About this exercise.
Beginning at the top of the entries below, retype each line exactly until the line containing "Refund Policy (620, 2453)" has been written out; include no pictures and no later lines.

Source information.
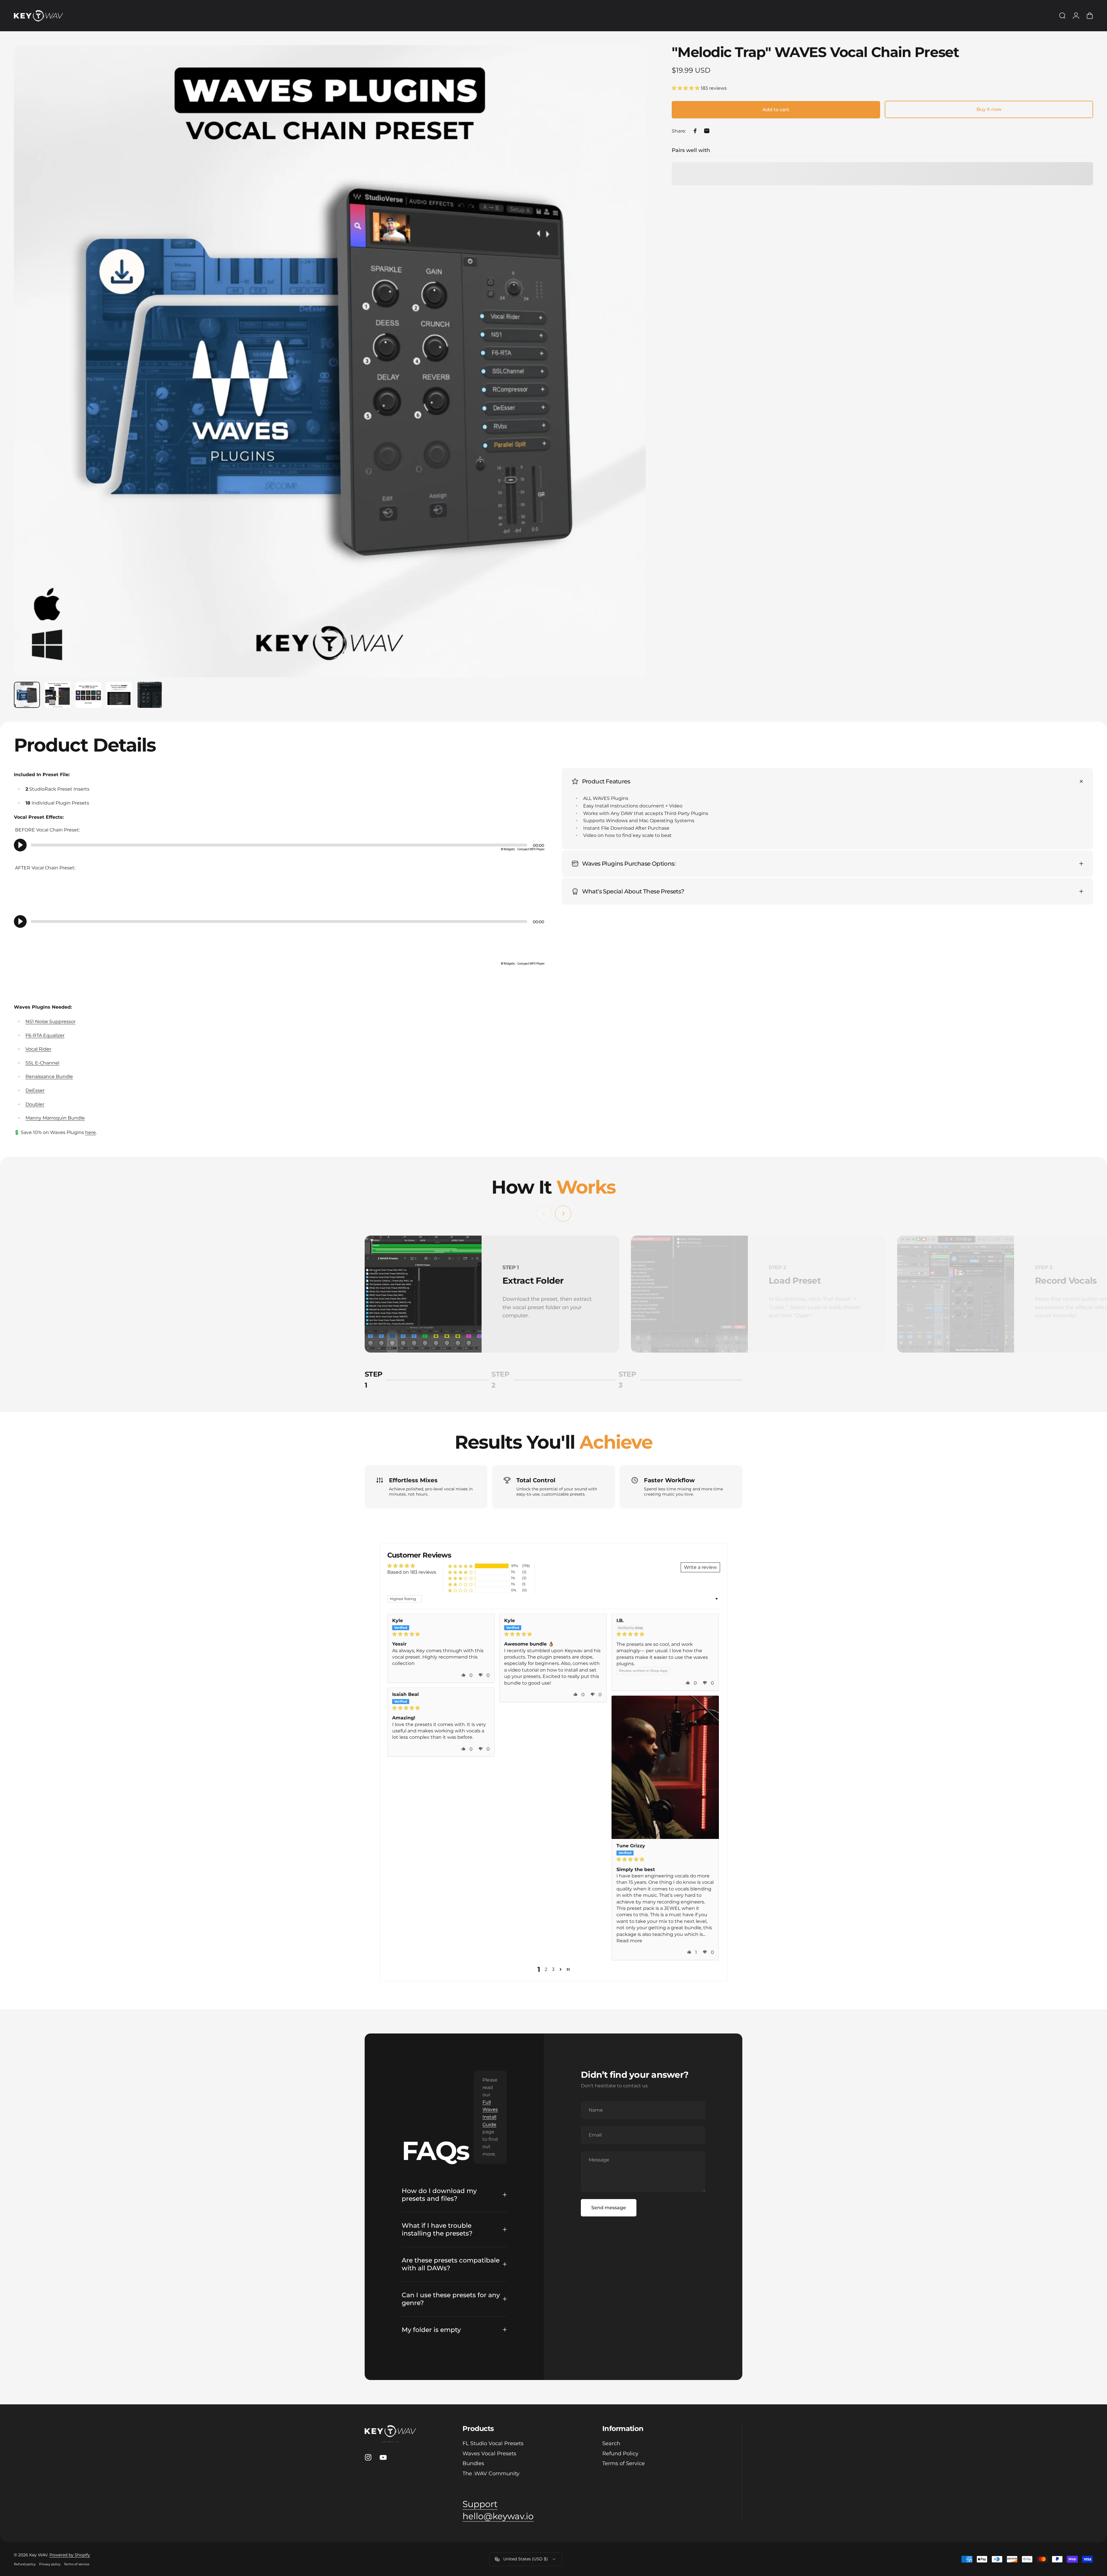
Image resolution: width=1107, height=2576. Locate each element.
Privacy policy (49, 2564)
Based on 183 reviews (411, 1572)
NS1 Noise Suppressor (50, 1021)
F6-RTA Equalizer (45, 1035)
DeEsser (35, 1090)
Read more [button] (629, 1940)
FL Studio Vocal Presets (493, 2443)
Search (611, 2443)
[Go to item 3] (88, 695)
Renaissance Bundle (49, 1076)
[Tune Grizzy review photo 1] (665, 1767)
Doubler (34, 1104)
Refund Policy (620, 2453)
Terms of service (76, 2564)
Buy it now (988, 109)
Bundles (473, 2463)
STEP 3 (630, 1379)
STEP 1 (376, 1379)
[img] (441, 1634)
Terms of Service (623, 2463)
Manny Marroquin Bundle (55, 1118)
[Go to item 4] (119, 695)
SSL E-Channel (42, 1063)
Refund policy (25, 2564)
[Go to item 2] (58, 695)
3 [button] (553, 1969)
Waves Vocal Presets (489, 2453)
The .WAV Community (490, 2473)
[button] (686, 88)
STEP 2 (503, 1379)
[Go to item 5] (150, 695)
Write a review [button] (700, 1567)
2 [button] (546, 1969)
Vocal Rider (38, 1049)
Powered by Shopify (69, 2554)
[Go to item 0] (27, 695)
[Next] (631, 375)
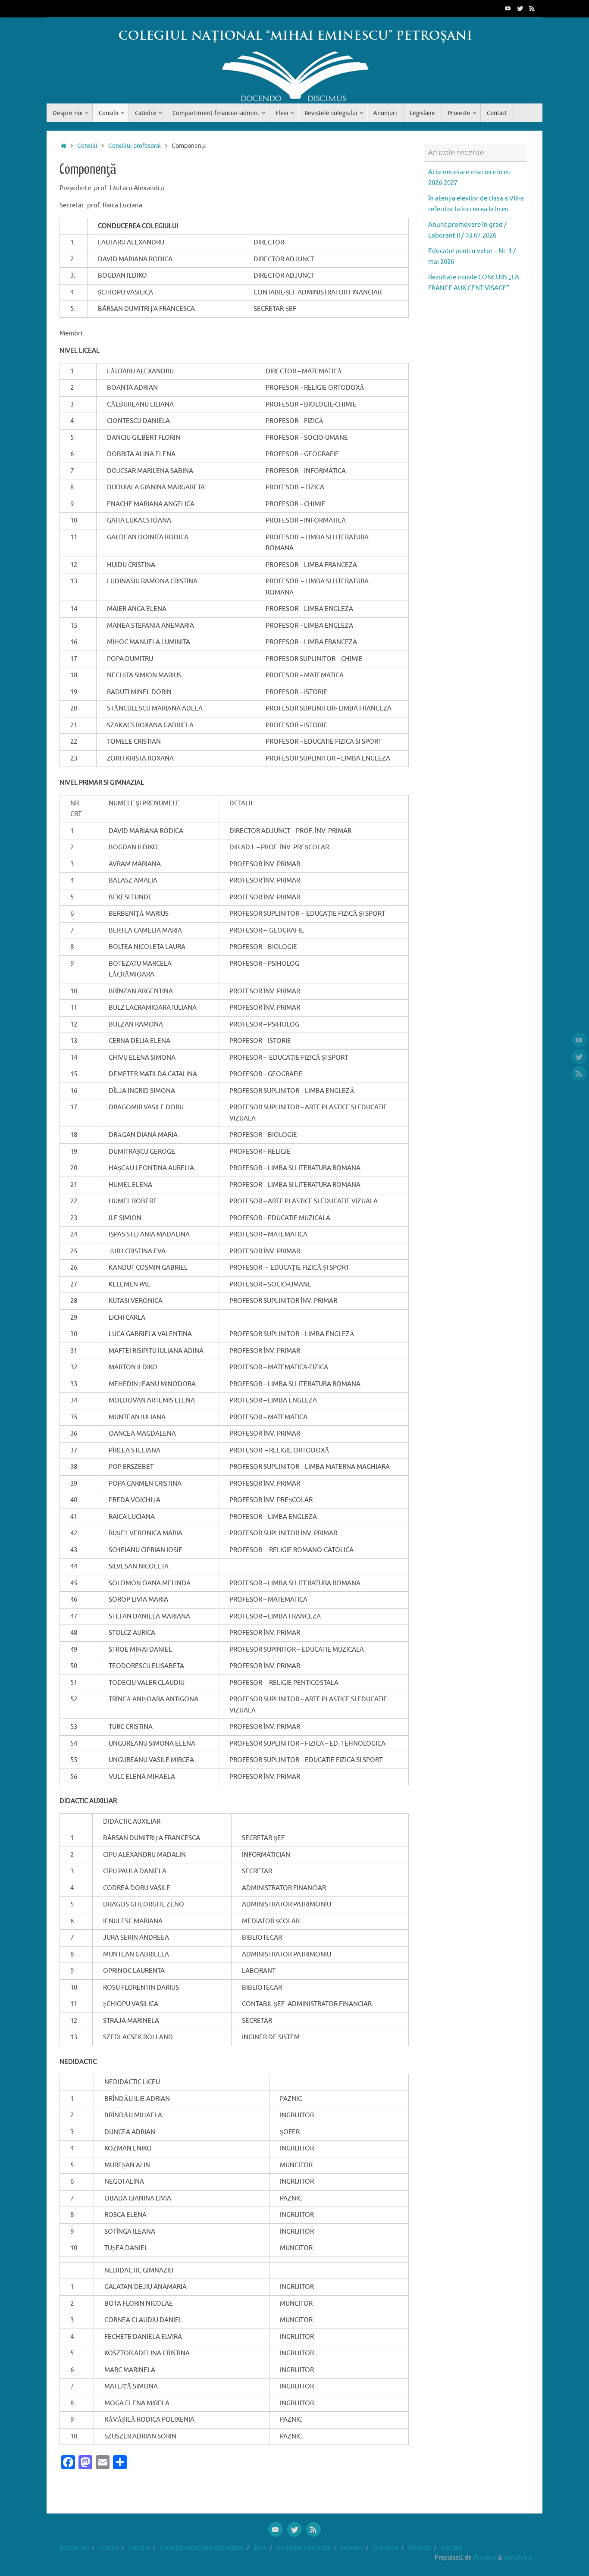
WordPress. (518, 2557)
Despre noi (74, 2547)
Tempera (485, 2557)
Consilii (87, 146)
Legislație (385, 2547)
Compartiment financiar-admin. (202, 2547)
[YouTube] (508, 8)
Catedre (139, 2547)
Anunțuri (351, 2547)
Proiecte (420, 2547)
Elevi (260, 2547)
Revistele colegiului (303, 2547)
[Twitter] (520, 8)
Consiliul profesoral (134, 146)
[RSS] (532, 8)
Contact (452, 2547)
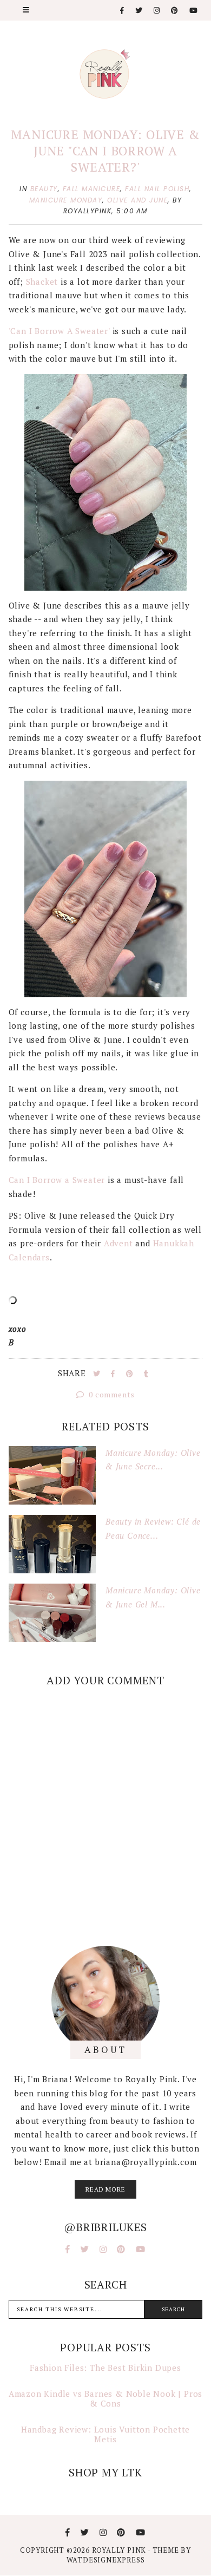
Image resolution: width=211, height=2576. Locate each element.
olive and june (137, 200)
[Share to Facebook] (114, 1373)
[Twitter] (139, 10)
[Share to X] (98, 1373)
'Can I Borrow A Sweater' (59, 330)
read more (105, 2189)
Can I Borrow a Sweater (57, 1179)
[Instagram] (157, 10)
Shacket (42, 281)
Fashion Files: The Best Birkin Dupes (105, 2367)
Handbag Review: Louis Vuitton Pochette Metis (105, 2434)
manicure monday (66, 200)
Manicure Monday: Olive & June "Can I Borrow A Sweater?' (105, 150)
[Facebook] (122, 10)
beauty (44, 188)
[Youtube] (194, 10)
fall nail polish (157, 188)
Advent (118, 1243)
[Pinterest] (175, 10)
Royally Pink (120, 2550)
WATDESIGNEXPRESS (106, 2560)
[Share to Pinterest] (131, 1373)
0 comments (111, 1394)
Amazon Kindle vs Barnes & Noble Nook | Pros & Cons (105, 2398)
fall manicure (92, 188)
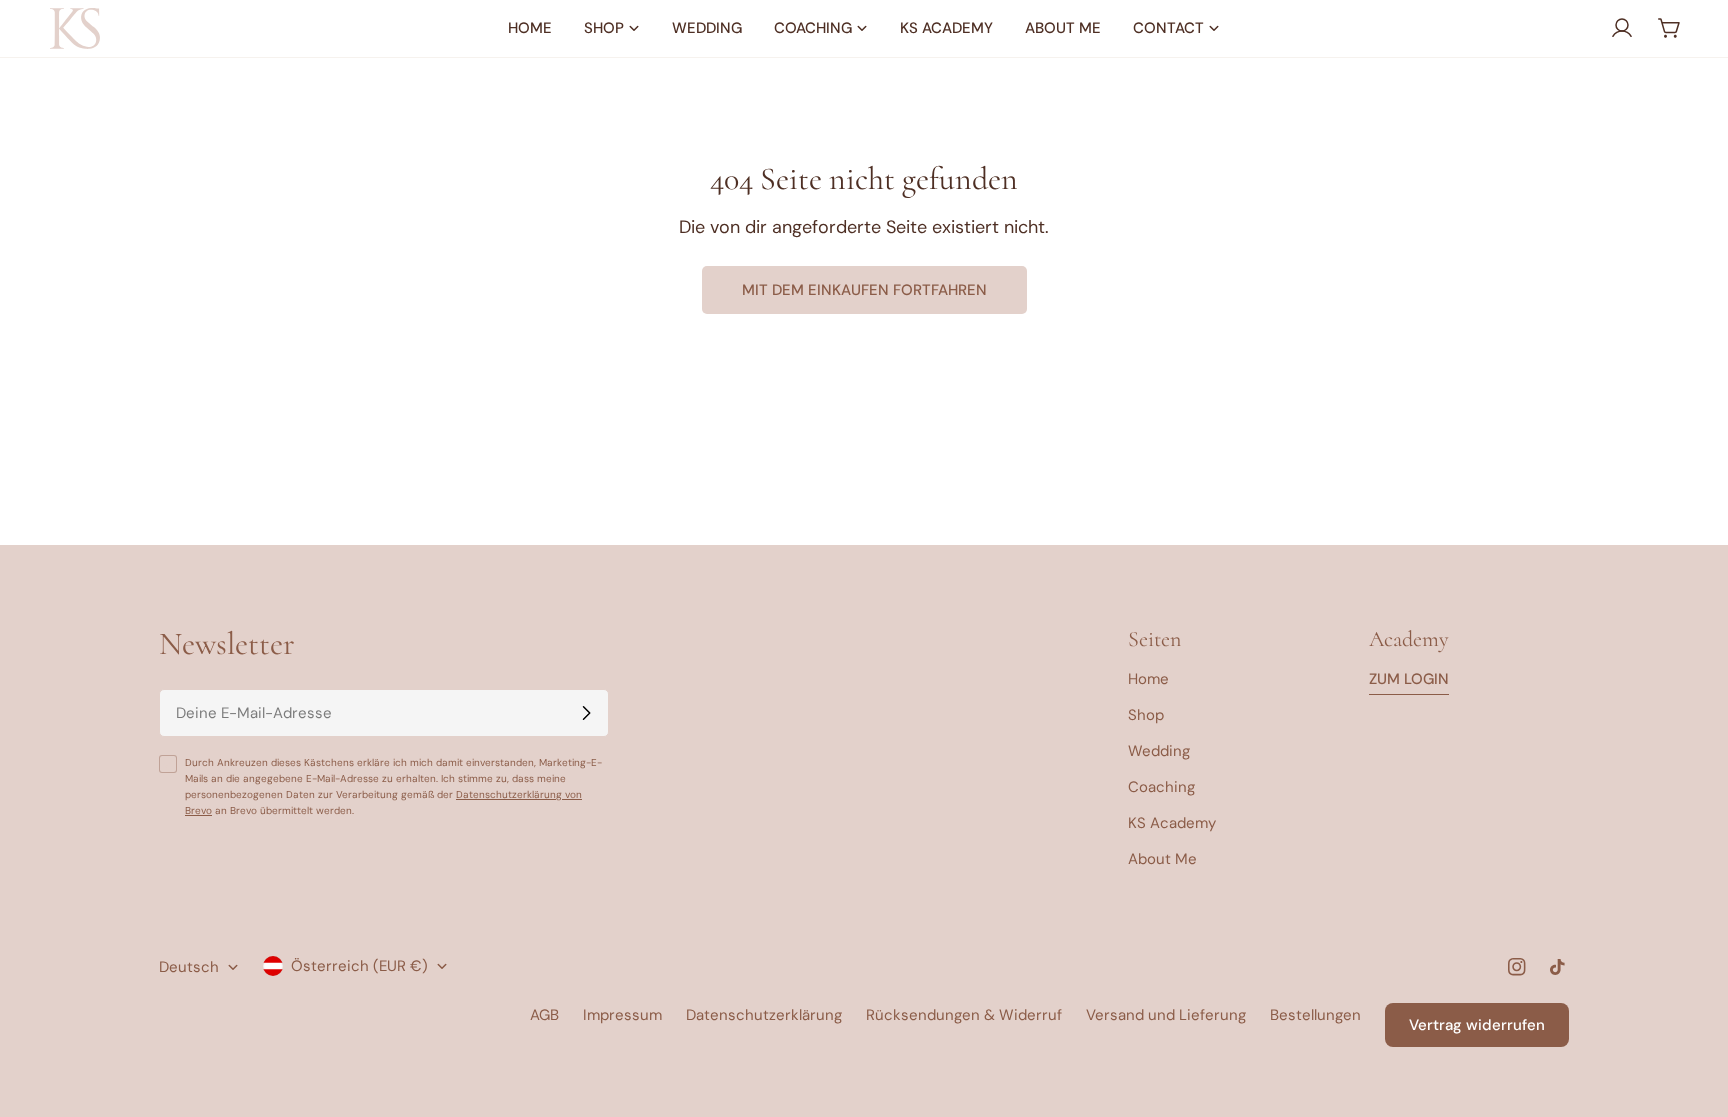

Solution to the problem.
Image resolution: width=1107, height=2576. Locate each element.
Privacy policy (49, 2564)
Based on 183 reviews (411, 1572)
NS1 Noise Suppressor (50, 1021)
F6-RTA Equalizer (45, 1035)
DeEsser (35, 1090)
Read more [button] (629, 1940)
FL Studio Vocal Presets (493, 2443)
Search (611, 2443)
[Go to item 3] (88, 695)
Renaissance Bundle (49, 1076)
[Tune Grizzy review photo 1] (665, 1767)
Doubler (34, 1104)
Refund Policy (620, 2453)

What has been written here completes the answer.